Does use basic-auth:

apiVersion: extensions/v1beta1
kind: Ingress
metadata:
  annotations:
    certmanager.k8s.io/issuer: letsencrypt-production
    nginx.ingress.kubernetes.io/auth-realm: Authentication Required for CICD
    nginx.ingress.kubernetes.io/auth-secret: gocd-basic-auth
    nginx.ingress.kubernetes.io/auth-type: basic
    nginx.ingress.kubernetes.io/ssl-redirect: "true"
  labels:
    app: gocd
  name: gocd
  namespace: default
spec:
  rules:
  - host: gocd.mydomain.com
    http:
      paths:
      - backend:
          serviceName: bunking-toucan-gocd-server
          servicePort: 8153
  tls:
  - hosts:
    - gocd.mydomain.com
    secretName: gocd-mydomain-com

[ajcann]

I am also experiencing this issue when combining basic auth with a satisfy any and allowing specific ip ranges. Oddly the result is that neither basic auth nor ip whitelisting is functioning, i.e. all connections are allowed. The logs do show the real ip of the client, if that's useful.

As suggested above, I reverted to 0.20.0 and the problem disappeared.

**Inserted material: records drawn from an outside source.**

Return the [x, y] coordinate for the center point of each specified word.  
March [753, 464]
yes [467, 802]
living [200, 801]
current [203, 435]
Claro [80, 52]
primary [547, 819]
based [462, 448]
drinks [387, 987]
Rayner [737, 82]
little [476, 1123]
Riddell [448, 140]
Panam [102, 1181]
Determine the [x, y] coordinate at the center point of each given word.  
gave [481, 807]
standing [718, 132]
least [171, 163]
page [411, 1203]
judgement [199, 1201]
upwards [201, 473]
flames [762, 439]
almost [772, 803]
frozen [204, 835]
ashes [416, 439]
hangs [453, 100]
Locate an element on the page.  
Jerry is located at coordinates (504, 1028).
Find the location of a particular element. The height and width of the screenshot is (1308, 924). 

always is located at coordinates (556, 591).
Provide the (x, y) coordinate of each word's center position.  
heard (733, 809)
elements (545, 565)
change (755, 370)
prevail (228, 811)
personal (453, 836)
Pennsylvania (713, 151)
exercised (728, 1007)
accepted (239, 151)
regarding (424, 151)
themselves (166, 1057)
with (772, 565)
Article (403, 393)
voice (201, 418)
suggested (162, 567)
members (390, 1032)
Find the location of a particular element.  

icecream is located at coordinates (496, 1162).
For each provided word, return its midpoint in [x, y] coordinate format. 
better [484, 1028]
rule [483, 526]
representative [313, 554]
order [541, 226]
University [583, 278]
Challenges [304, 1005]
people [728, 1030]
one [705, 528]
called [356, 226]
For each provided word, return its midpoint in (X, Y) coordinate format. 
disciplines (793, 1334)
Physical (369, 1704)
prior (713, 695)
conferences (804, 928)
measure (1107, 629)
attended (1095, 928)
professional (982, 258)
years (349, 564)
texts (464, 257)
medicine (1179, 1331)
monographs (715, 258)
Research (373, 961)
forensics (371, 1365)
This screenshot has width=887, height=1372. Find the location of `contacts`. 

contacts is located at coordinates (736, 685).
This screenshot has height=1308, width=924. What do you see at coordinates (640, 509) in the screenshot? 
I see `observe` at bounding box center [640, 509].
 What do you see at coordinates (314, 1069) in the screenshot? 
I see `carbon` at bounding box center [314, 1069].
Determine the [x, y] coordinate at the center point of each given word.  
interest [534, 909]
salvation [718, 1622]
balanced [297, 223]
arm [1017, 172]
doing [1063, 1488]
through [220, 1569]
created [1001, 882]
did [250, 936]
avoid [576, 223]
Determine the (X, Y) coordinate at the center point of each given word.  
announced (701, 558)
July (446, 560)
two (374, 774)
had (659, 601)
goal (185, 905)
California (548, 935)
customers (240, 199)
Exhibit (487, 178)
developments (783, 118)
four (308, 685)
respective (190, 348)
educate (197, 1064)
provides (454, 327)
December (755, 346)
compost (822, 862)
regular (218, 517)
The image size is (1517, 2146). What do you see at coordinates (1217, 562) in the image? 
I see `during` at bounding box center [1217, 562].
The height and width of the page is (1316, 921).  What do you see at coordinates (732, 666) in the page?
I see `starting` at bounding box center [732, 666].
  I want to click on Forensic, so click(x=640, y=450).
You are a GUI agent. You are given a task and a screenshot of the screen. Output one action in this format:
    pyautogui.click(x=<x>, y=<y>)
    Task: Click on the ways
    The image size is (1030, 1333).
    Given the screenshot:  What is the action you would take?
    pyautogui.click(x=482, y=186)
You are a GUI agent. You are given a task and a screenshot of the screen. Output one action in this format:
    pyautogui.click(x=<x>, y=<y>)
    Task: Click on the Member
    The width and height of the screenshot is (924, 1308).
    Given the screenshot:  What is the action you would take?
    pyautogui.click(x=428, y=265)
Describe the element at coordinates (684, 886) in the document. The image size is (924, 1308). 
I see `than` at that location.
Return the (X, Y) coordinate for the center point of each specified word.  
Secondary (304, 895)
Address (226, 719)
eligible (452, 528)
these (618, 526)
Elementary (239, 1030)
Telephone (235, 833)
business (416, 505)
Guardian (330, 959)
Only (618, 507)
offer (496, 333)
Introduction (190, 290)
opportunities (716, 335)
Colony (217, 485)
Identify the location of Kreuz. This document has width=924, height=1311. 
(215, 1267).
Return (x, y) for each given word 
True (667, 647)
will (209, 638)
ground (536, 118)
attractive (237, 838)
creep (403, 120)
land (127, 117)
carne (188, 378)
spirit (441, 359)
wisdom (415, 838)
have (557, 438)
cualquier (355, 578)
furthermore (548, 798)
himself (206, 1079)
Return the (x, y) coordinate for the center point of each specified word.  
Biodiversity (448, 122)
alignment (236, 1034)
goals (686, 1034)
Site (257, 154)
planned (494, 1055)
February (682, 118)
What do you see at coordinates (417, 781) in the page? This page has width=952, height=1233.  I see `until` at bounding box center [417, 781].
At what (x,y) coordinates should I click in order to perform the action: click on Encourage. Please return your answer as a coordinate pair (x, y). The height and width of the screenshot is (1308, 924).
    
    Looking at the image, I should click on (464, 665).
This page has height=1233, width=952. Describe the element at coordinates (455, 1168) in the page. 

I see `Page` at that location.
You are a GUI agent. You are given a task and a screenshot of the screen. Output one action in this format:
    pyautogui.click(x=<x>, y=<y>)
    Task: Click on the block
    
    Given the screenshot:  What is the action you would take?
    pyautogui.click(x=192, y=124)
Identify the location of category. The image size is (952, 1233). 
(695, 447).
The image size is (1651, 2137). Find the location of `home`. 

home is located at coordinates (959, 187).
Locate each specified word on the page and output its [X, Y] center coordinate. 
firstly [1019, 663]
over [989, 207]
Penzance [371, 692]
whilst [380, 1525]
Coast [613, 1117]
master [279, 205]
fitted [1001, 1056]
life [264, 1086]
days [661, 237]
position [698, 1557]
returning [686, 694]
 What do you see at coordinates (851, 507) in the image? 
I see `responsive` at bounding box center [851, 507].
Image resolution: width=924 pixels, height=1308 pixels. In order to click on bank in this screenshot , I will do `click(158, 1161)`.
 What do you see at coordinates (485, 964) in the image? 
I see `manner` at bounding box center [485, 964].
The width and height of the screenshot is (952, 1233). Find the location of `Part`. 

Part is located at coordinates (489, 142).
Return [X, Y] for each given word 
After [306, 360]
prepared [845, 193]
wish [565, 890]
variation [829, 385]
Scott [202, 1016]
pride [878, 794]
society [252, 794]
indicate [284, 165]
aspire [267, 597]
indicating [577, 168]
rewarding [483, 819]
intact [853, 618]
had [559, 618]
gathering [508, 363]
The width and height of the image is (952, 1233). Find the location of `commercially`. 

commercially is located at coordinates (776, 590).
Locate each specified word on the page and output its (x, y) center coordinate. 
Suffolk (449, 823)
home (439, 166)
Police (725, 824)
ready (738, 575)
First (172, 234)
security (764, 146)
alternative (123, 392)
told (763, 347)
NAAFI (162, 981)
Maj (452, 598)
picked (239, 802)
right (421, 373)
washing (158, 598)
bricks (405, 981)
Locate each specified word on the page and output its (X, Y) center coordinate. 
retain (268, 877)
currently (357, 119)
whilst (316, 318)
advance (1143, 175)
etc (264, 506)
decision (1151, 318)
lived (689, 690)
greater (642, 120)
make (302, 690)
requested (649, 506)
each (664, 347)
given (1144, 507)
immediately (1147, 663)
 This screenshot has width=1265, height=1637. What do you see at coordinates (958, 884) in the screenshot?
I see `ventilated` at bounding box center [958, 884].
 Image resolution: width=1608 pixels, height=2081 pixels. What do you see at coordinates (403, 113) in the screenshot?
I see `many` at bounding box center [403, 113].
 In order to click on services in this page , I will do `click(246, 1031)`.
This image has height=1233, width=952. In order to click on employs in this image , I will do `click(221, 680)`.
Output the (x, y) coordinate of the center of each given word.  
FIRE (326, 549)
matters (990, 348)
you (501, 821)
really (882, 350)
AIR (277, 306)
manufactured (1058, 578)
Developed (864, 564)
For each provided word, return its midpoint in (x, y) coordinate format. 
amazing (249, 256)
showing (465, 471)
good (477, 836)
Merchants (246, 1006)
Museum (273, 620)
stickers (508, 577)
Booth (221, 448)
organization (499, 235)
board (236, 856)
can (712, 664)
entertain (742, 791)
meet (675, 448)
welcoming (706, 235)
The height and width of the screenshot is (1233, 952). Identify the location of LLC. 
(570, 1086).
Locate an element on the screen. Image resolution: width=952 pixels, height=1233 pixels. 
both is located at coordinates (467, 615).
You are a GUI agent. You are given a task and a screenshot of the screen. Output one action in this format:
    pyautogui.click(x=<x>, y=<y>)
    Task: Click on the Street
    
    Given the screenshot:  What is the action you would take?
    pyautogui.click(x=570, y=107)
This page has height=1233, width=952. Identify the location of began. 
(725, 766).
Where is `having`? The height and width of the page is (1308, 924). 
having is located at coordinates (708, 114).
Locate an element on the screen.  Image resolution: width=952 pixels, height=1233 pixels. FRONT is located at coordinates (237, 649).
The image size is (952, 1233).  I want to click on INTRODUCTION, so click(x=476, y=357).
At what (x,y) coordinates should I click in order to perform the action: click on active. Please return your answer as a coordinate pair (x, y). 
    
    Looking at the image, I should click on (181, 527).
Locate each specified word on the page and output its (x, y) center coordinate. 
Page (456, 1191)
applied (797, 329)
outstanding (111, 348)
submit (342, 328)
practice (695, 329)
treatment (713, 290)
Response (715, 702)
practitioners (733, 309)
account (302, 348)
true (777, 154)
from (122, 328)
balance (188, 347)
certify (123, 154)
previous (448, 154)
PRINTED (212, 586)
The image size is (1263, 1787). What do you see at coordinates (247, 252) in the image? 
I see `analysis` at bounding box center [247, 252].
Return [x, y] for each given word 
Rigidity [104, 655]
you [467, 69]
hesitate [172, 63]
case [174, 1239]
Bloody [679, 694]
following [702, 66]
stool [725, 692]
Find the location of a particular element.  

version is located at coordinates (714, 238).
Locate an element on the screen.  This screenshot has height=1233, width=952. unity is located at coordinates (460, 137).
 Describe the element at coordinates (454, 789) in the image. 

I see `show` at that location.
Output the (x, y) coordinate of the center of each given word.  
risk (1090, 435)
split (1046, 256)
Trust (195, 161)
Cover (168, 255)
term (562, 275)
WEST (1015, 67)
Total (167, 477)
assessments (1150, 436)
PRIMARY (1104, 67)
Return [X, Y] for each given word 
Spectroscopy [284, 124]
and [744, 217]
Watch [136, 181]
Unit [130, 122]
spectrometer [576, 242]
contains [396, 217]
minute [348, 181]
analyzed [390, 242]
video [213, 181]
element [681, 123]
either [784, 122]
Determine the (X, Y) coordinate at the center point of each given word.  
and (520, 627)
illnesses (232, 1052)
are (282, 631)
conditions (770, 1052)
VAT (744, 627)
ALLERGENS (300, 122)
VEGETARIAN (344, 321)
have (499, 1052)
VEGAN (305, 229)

Looking at the release notes from 0.20.0 -> 0.21.0 ( https://github.com/kubernetes/ingress-nginx/blob/master/Changelog.md ) gives me a few leads but nothing certain yet.

[aledbf]

The fix for this issue is in PR #3649. The dev image quay.io/kubernetes-ingress-controller/nginx-ingress-controller:dev contains the fix.

Any of the affected users can confirm the fix, please?

[ajcann]

@aledbf I can confirm that my particular use case of 'satisfy any' is fixed with use of the dev image. Thanks for catching this!